Monday, March 26, 2012

Surprising Legal Opinion...

Wading into sensitive church-state territory, a Missouri judge has ruled in favor of an independent-minded Catholic church that claims ownership of its property and autonomy from the Archdiocese of St. Louis.  The ruling upholds St. Stanislaus' ownership of its property and its right to craft bylaws that limit the authority of the Roman Catholic Church over its governance.

Judge Hettenbach relied on so-called "neutral principles of law" -- secular documents like deeds, constitutions and bylaws that govern individual churches as organizations. In using the neutral principles approach, Hettenbach rejected the traditional approach of civil courts deferring to the internal legal mechanisms of a church.

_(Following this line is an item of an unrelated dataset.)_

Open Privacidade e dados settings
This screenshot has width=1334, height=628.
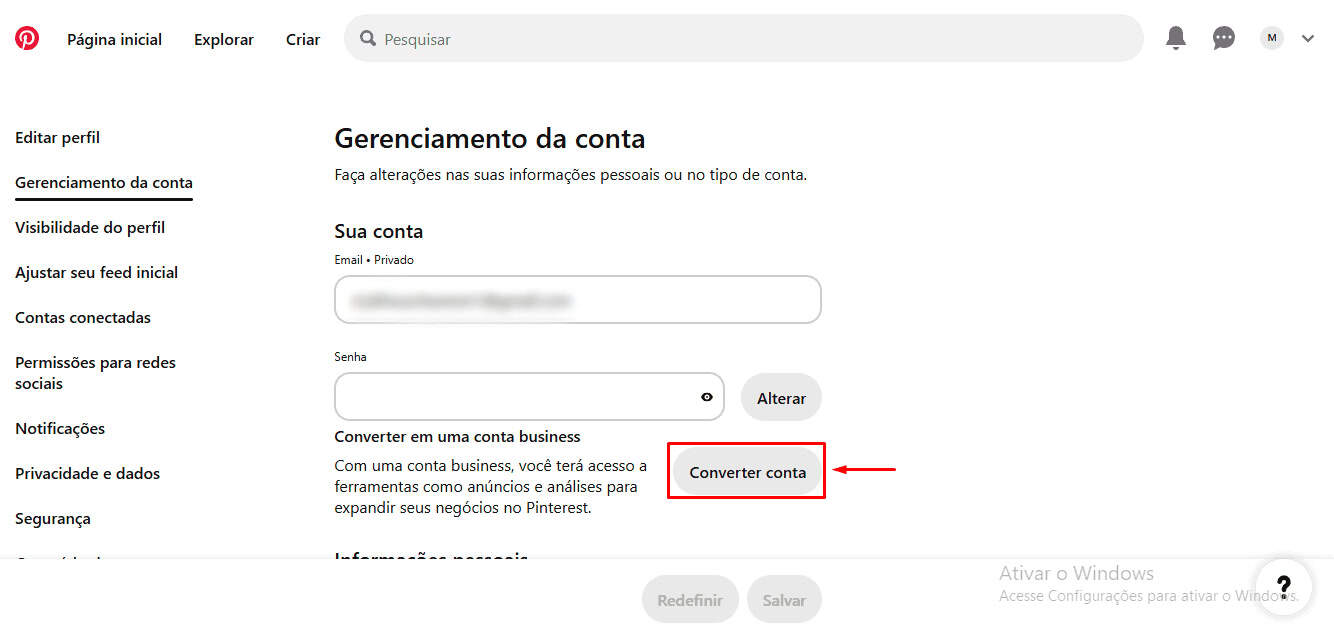[87, 474]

In 1891, the members of St. Stanislaus formed a corporation under Missouri law in order to secure a loan for a new church building. The civil corporation, called Polish Roman Catholic St. Stanislaus Parish, existed alongside the parish itself. The lay board overseeing the corporation would be allowed to control the property and assets while the archbishop would appoint the board members and pastor.  The corporation's original articles of agreement, signed by the pastor and five parishioners, said the "purpose" of the corporation was, in part, "to maintain a Polish Roman Catholic Church."

Hettenbach's decision rested on his interpretation of whether St. Stanislaus has remained true to that purpose. Specifically, the judge needed to decide if the church's original mission had been undermined by recent revisions to its bylaws. Those changes stemmed largely from a request in 2003 by then-Archbishop Justin Rigali that the church undergo a legal restructuring. When Rigali sent a vicar general to carry that message, his methods served only to deepen the church's resolve to be independent.

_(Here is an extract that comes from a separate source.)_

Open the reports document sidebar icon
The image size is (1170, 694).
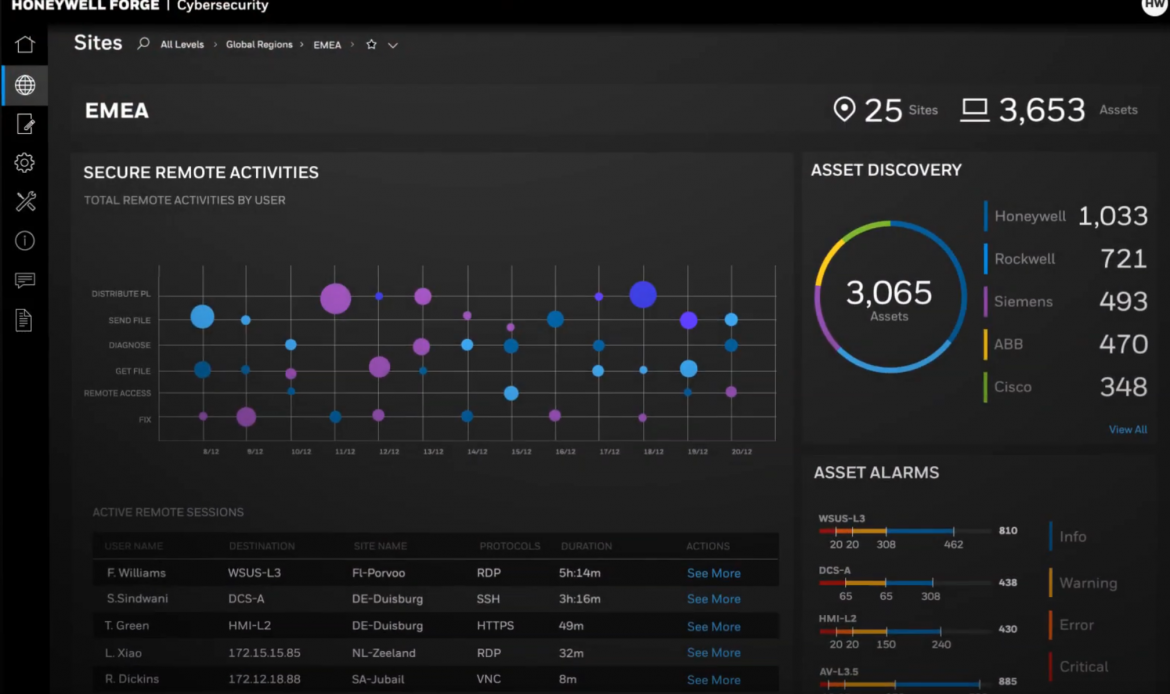(25, 320)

Read more here...  You can reference the legal opinion here.

While this ruling does not represent a precedent, since few Roman Catholic parishes have the separate incorporation status that this one did, it does represent a surprising decision on the part of a civil judge to intervene in which is largely an internal dispute.

In most cases, the whole purpose of civil law is to make sure that the churches follow their own rules and, in this case, has determined that the diocese did not.  We shall wait to see if the ruling stands...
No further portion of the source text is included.